→ ACTIVITY:
Transcribe the data underneath exactly, keeping every word in place.
■ ■ ■
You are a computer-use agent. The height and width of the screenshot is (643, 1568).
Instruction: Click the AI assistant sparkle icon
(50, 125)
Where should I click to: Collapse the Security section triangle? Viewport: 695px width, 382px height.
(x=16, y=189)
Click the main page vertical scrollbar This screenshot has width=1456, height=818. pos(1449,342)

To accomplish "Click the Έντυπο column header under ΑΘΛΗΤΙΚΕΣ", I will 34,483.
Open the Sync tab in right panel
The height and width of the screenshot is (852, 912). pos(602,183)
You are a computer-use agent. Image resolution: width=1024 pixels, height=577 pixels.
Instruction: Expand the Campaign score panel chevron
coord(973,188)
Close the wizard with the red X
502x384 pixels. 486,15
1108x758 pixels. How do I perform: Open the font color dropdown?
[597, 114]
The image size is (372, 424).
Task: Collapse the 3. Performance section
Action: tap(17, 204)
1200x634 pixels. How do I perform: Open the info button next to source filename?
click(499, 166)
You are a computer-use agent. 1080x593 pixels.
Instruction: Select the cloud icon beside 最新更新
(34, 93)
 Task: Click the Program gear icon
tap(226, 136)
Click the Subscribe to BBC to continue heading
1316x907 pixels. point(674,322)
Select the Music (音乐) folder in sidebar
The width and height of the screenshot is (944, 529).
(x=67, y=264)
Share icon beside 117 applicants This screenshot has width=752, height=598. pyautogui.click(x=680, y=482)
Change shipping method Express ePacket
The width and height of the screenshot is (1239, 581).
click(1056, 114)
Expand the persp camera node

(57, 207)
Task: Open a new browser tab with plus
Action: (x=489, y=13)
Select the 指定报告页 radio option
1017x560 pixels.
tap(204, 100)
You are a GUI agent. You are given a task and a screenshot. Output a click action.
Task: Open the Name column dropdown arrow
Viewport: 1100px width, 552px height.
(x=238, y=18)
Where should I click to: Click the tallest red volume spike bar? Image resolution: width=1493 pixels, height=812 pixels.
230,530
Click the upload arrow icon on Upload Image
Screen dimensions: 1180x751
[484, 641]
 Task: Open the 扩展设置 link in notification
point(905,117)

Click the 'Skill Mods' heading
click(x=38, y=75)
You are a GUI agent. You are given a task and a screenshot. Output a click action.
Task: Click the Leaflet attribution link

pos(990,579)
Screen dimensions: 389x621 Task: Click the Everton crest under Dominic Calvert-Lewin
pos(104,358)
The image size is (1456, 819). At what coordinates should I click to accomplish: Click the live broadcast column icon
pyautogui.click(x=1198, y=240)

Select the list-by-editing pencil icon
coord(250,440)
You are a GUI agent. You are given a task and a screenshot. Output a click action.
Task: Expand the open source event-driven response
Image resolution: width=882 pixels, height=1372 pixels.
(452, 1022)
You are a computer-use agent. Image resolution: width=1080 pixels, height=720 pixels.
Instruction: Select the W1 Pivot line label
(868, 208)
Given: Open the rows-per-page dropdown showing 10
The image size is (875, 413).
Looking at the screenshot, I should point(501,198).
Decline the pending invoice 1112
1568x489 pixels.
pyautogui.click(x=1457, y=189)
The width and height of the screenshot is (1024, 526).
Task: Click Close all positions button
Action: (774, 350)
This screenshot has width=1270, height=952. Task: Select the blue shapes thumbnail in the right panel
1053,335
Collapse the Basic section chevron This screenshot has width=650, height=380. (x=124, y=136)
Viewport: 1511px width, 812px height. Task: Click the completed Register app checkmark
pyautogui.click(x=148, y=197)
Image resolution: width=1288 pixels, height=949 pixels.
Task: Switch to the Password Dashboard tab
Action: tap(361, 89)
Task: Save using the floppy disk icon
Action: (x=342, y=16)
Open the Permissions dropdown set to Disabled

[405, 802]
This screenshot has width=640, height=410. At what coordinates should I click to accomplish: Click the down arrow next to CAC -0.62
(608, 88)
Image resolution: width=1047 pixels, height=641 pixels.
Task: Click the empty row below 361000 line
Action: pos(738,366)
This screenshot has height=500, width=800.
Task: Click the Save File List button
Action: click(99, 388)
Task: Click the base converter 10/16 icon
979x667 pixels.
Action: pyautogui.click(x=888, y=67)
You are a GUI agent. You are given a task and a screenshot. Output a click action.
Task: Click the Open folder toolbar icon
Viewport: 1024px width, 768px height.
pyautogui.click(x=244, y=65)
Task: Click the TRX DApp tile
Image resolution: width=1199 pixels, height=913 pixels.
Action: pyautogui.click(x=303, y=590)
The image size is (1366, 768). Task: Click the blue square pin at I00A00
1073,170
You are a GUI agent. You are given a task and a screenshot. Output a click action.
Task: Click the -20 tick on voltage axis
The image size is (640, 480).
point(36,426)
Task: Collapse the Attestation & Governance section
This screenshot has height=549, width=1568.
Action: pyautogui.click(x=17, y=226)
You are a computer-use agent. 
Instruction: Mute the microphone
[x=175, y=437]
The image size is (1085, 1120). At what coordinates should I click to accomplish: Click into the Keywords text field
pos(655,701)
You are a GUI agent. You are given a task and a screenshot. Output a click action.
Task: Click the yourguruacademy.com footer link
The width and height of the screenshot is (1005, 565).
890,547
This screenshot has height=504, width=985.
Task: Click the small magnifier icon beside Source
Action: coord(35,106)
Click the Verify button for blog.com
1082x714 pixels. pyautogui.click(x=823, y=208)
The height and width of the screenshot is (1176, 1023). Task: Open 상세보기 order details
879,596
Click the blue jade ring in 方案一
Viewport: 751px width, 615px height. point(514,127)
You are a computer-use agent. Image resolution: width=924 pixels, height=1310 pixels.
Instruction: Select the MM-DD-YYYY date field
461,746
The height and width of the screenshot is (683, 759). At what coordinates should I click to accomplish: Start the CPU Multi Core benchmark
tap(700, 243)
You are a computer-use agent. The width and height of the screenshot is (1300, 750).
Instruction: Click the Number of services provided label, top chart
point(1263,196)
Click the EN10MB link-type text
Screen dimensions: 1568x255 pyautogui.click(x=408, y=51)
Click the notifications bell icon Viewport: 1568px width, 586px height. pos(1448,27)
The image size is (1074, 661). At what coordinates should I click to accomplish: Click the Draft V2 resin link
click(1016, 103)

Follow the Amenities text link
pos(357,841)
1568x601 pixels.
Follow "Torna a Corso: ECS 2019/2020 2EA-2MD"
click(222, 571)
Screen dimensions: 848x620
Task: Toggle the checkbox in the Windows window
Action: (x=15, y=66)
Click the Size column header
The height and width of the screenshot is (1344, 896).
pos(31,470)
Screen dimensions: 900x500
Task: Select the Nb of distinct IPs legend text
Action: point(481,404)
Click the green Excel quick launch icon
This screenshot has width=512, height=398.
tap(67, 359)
■ ■ ■
→ RESPONSE BOX:
You are a computer-use agent. The height and width of the screenshot is (643, 1568).
Instruction: Click the AI assistant sparkle icon
(50, 125)
Where should I click to: Collapse the Security section triangle? Viewport: 695px width, 382px height.
(x=16, y=189)
Click the main page vertical scrollbar This screenshot has width=1456, height=818. pos(1449,342)

To accomplish "Click the Έντυπο column header under ΑΘΛΗΤΙΚΕΣ", I will 34,483.
Open the Sync tab in right panel
The height and width of the screenshot is (852, 912). pos(602,183)
You are a computer-use agent. Image resolution: width=1024 pixels, height=577 pixels.
Instruction: Expand the Campaign score panel chevron
coord(973,188)
Close the wizard with the red X
502x384 pixels. 486,15
1108x758 pixels. How do I perform: Open the font color dropdown?
[597, 114]
The image size is (372, 424).
Task: Collapse the 3. Performance section
Action: tap(17, 204)
1200x634 pixels. How do I perform: Open the info button next to source filename?
click(499, 166)
You are a computer-use agent. 1080x593 pixels.
Instruction: Select the cloud icon beside 最新更新
(34, 93)
 Task: Click the Program gear icon
tap(226, 136)
Click the Subscribe to BBC to continue heading
1316x907 pixels. point(674,322)
Select the Music (音乐) folder in sidebar
The width and height of the screenshot is (944, 529).
(x=67, y=264)
Share icon beside 117 applicants This screenshot has width=752, height=598. pyautogui.click(x=680, y=482)
Change shipping method Express ePacket
The width and height of the screenshot is (1239, 581).
click(1056, 114)
Expand the persp camera node

(57, 207)
Task: Open a new browser tab with plus
Action: (x=489, y=13)
Select the 指定报告页 radio option
1017x560 pixels.
tap(204, 100)
You are a GUI agent. You are given a task and a screenshot. Output a click action.
Task: Open the Name column dropdown arrow
Viewport: 1100px width, 552px height.
(x=238, y=18)
Where should I click to: Click the tallest red volume spike bar? Image resolution: width=1493 pixels, height=812 pixels.
230,530
Click the upload arrow icon on Upload Image
Screen dimensions: 1180x751
[484, 641]
 Task: Open the 扩展设置 link in notification
point(905,117)

Click the 'Skill Mods' heading
click(x=38, y=75)
You are a GUI agent. You are given a task and a screenshot. Output a click action.
Task: Click the Leaflet attribution link

pos(990,579)
Screen dimensions: 389x621 Task: Click the Everton crest under Dominic Calvert-Lewin
pos(104,358)
The image size is (1456, 819). At what coordinates should I click to accomplish: Click the live broadcast column icon
pyautogui.click(x=1198, y=240)

Select the list-by-editing pencil icon
coord(250,440)
You are a GUI agent. You are given a task and a screenshot. Output a click action.
Task: Expand the open source event-driven response
Image resolution: width=882 pixels, height=1372 pixels.
(452, 1022)
You are a computer-use agent. Image resolution: width=1080 pixels, height=720 pixels.
Instruction: Select the W1 Pivot line label
(868, 208)
Given: Open the rows-per-page dropdown showing 10
The image size is (875, 413).
Looking at the screenshot, I should point(501,198).
Decline the pending invoice 1112
1568x489 pixels.
pyautogui.click(x=1457, y=189)
The width and height of the screenshot is (1024, 526).
Task: Click Close all positions button
Action: (774, 350)
This screenshot has width=1270, height=952. Task: Select the blue shapes thumbnail in the right panel
1053,335
Collapse the Basic section chevron This screenshot has width=650, height=380. (x=124, y=136)
Viewport: 1511px width, 812px height. Task: Click the completed Register app checkmark
pyautogui.click(x=148, y=197)
Image resolution: width=1288 pixels, height=949 pixels.
Task: Switch to the Password Dashboard tab
Action: tap(361, 89)
Task: Save using the floppy disk icon
Action: (x=342, y=16)
Open the Permissions dropdown set to Disabled

[405, 802]
This screenshot has width=640, height=410. At what coordinates should I click to accomplish: Click the down arrow next to CAC -0.62
(608, 88)
Image resolution: width=1047 pixels, height=641 pixels.
Task: Click the empty row below 361000 line
Action: pos(738,366)
This screenshot has height=500, width=800.
Task: Click the Save File List button
Action: click(99, 388)
Task: Click the base converter 10/16 icon
979x667 pixels.
Action: pyautogui.click(x=888, y=67)
You are a GUI agent. You are given a task and a screenshot. Output a click action.
Task: Click the Open folder toolbar icon
Viewport: 1024px width, 768px height.
pyautogui.click(x=244, y=65)
Task: Click the TRX DApp tile
Image resolution: width=1199 pixels, height=913 pixels.
Action: pyautogui.click(x=303, y=590)
The image size is (1366, 768). Task: Click the blue square pin at I00A00
1073,170
You are a GUI agent. You are given a task and a screenshot. Output a click action.
Task: Click the -20 tick on voltage axis
The image size is (640, 480).
point(36,426)
Task: Collapse the Attestation & Governance section
This screenshot has height=549, width=1568.
Action: pyautogui.click(x=17, y=226)
You are a computer-use agent. 
Instruction: Mute the microphone
[x=175, y=437]
The image size is (1085, 1120). At what coordinates should I click to accomplish: Click into the Keywords text field
pos(655,701)
You are a GUI agent. You are given a task and a screenshot. Output a click action.
Task: Click the yourguruacademy.com footer link
The width and height of the screenshot is (1005, 565).
890,547
This screenshot has height=504, width=985.
Task: Click the small magnifier icon beside Source
Action: coord(35,106)
Click the Verify button for blog.com
1082x714 pixels. pyautogui.click(x=823, y=208)
The height and width of the screenshot is (1176, 1023). Task: Open 상세보기 order details
879,596
Click the blue jade ring in 方案一
Viewport: 751px width, 615px height. point(514,127)
You are a computer-use agent. Image resolution: width=924 pixels, height=1310 pixels.
Instruction: Select the MM-DD-YYYY date field
461,746
The height and width of the screenshot is (683, 759). At what coordinates should I click to accomplish: Start the CPU Multi Core benchmark
tap(700, 243)
You are a computer-use agent. The width and height of the screenshot is (1300, 750).
Instruction: Click the Number of services provided label, top chart
point(1263,196)
Click the EN10MB link-type text
Screen dimensions: 1568x255 pyautogui.click(x=408, y=51)
Click the notifications bell icon Viewport: 1568px width, 586px height. pos(1448,27)
The image size is (1074, 661). At what coordinates should I click to accomplish: Click the Draft V2 resin link
click(1016, 103)

Follow the Amenities text link
pos(357,841)
1568x601 pixels.
Follow "Torna a Corso: ECS 2019/2020 2EA-2MD"
click(222, 571)
Screen dimensions: 848x620
Task: Toggle the checkbox in the Windows window
Action: (x=15, y=66)
Click the Size column header
The height and width of the screenshot is (1344, 896).
pos(31,470)
Screen dimensions: 900x500
Task: Select the Nb of distinct IPs legend text
Action: point(481,404)
Click the green Excel quick launch icon
This screenshot has width=512, height=398.
tap(67, 359)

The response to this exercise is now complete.